Michael and Ben, sorry for the delayed response.
First, let me try to answer Ben’s question. I’m trying to model what Judea Pearl in his book Causality describes as bounded estimation of treatment effects (chapter 8). Basically, each observation has a vector of latent types. In my simple model here, there are two type variables r_d and r_m, and each is a discrete random variable. For example, in my model,
r_d \in \{\textrm{offered-on-assignment, never-offered}\} \\
r_m \in \{\textrm{never-migrate, complier-migrate, always-migrate}\}.
There are three binary observed variables in this model (Z, D, M), where Z is a random assignment in an experiment. From the observed data, I usually cannot determine exactly what types each observation belongs to. For example, if an observation is assigned to control, Z = 0, and I observed D = 0 I can never determine what r_d is for that observation, but if D = 1, I know for sure r_d = \textrm{offered-on-assignment}. And similarly, for M. I want to calculate the posterior distribution of the joint p(r_d, r_m) so I can calculate the posterior distribution of the bounds of causal estimands such as E(M_{d=1}) (here the subscript indicates an intervention such that everyone is forced D=1). Another complication is that these types are likely correlated (endogenous). So, for each observation, I have a mixture of possible type combinations and that’s all I have to update the joint probability. There is going to be an infinite number of joint distributions that conform with the data, but I want to know what this distribution of the joint distribution looks like and how it bounds my estimands.
Michael, maybe I don’t correctly understand, but it sounds like the marginal Beta distribution that we get from the Dirichlet distribution that you mentioned for some x_k would the marginal probability of any particular pair of types of (r_d, r_m). So the Beta distribution that you mentioned would be on the probability, for example, that (r_d = \textrm{never-offered}, r_m = \textrm{never-migrate}). What my prior knowledge is actually on is the relative proportions of types within each type variable: so I have a generate senses that p(r_d = \textrm{never-offered}) should be small and that p(r_m = \textrm{never-migrate}) should be higher than the other r_m types.
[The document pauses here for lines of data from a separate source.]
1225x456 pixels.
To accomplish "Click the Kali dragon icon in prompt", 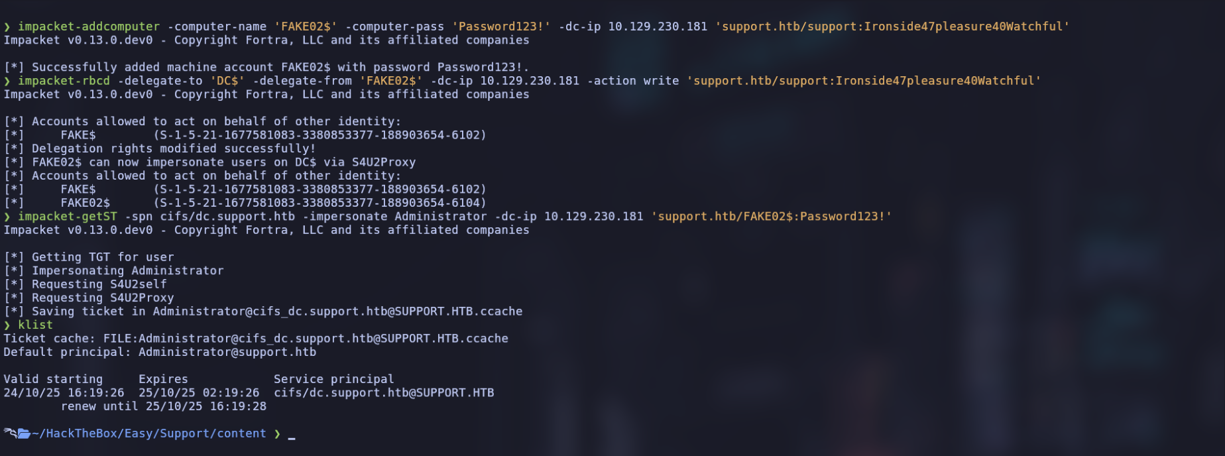I will tap(9, 433).
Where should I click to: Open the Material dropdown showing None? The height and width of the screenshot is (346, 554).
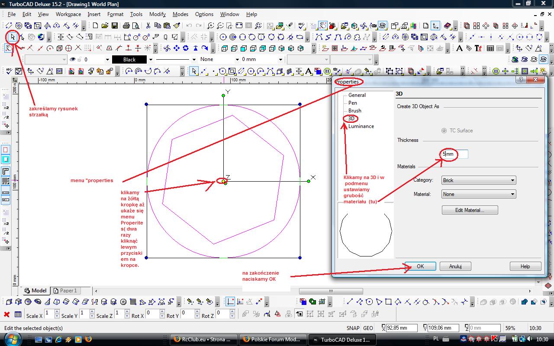(478, 194)
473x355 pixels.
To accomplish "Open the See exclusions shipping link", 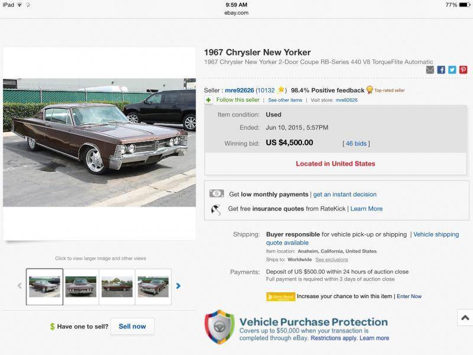I will (332, 260).
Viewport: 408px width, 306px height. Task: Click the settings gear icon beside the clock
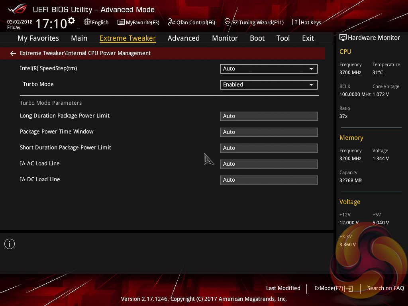(71, 20)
What I have been doing is tweaking the joint distribution parameters and then using prior prediction to look at the marginal probabilities p(r_d) and p(r_m) to see if they conform with what I want to model. I just wasn’t sure that my raising and lowering parameters for the joint probability isn’t messing things up in ways I don’t see when I just look at prior predicted marginal probabilities. What I thought would be better was modeling the priors p(r_d) and p(r_m | r_d) separately. This would allow the model to vary the probabilities of r_m conditional on r_d, but when I’m setting the prior I just use the same prior for all p(r_m | r_d). I.e., I set the probability for p(r_m = \textrm{never-migrate} | r_d = \textrm{offered-on-assignment}) and p(r_m = \textrm{never-migrate} | r_d = \textrm{never-offered}) equally high.